Bolivian President Evo Morales, who was the longest-serving leader in Latin America, hastily resigned on Sunday. His departure came after weeks of increasingly violent street protests, and after he lost the backing of Bolivia's military.

But this was not a coup, as Morales claimed.

In fact, if there was any irregular seizure of power, it was from Morales himself, who broke Bolivia's constitutionally imposed two-term limit in 2016 after a loyalist court found a workaround. And if that wasn't enough, his recent re-election for a fourth term was widely considered fraudulent, which sent outraged Bolivians into the streets of La Paz and beyond.
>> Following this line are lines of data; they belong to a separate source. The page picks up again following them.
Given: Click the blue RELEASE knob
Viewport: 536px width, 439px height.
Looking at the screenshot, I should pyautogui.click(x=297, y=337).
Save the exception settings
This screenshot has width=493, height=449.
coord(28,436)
Citizens had other reasons to protest. Despite his historic status as his country's first democratically elected indigenous leader — and Bolivia's early economic success during his tenure — more recently the Andean nation joined much of Latin America in experiencing economic stagnation, growing inequality and allegations of corruption, among other issues roiling the populace.

All of this led some Bolivians to embark on their own version of an increasingly virulent, and occasionally violent, growing global protest movement that's been particularly acute in Latin America, where the commodities-fueled boom that lifted many out of poverty in the region has stalled just as government corruption, incompetence and distance from its citizens has accelerated.
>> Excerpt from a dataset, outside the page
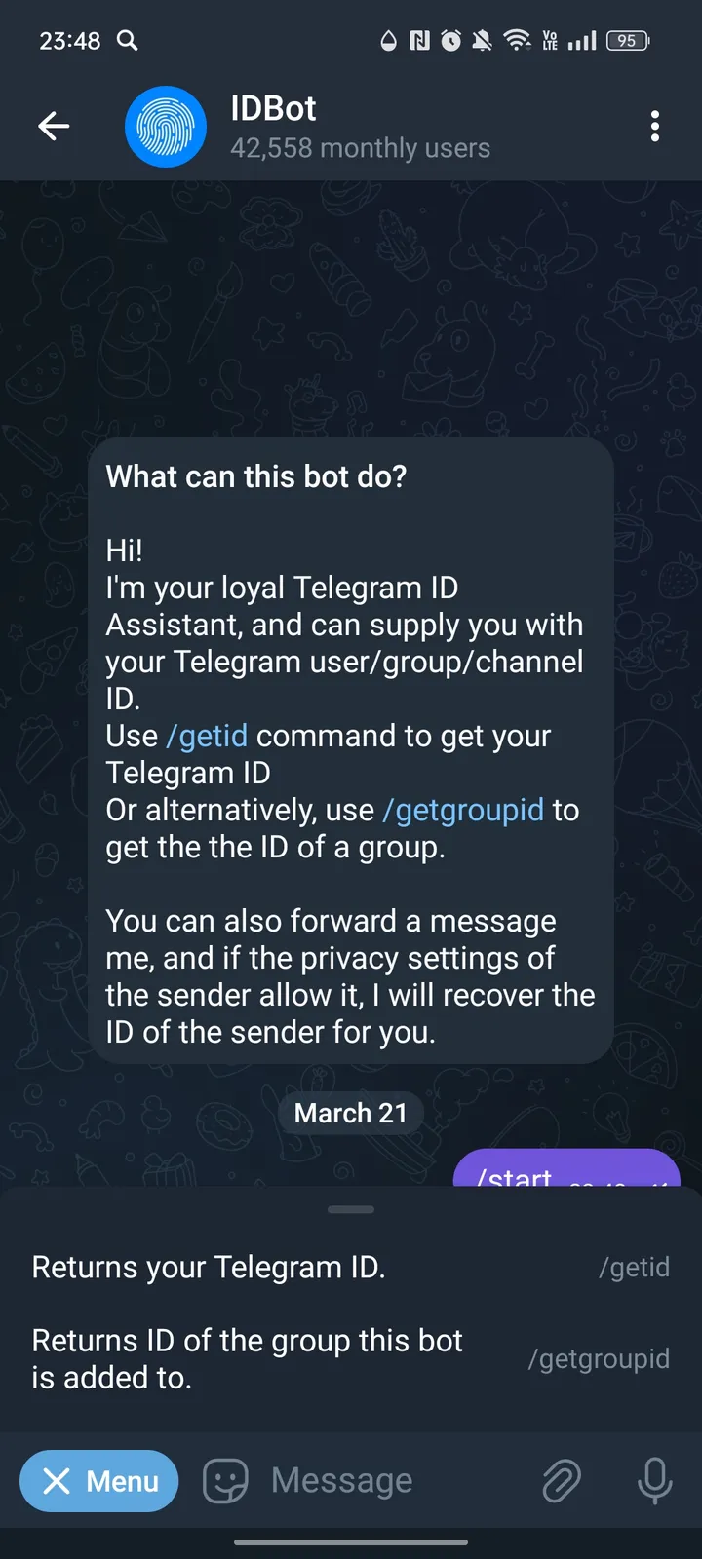Select the /getid command link

point(207,736)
But it's not just Latin America. The protest phenomenon crosses countries and continents, as seen in Hong Kong, Spain and particularly in the Mideast, where Lebanon's leader, Prime Minister Saad Hariri, was the first to resign because of unquelled unrest. There likely will be more changes in national capitals as beleaguered leaders face intractable challenges. In Iraq, for instance, Prime Minister Adel Abdul Mahdi has offered to resign once a successor is chosen, lest his departure exacerbate the country's chaos.

A weakening global economy, the rise of strongmen in Moscow, Beijing and beyond, and an inward-looking Washington offer little hope of a coordinated, effective response to the protests.

So the turmoil is likely to continue, and that's just one more destabilizing dynamic in an increasingly unstable world.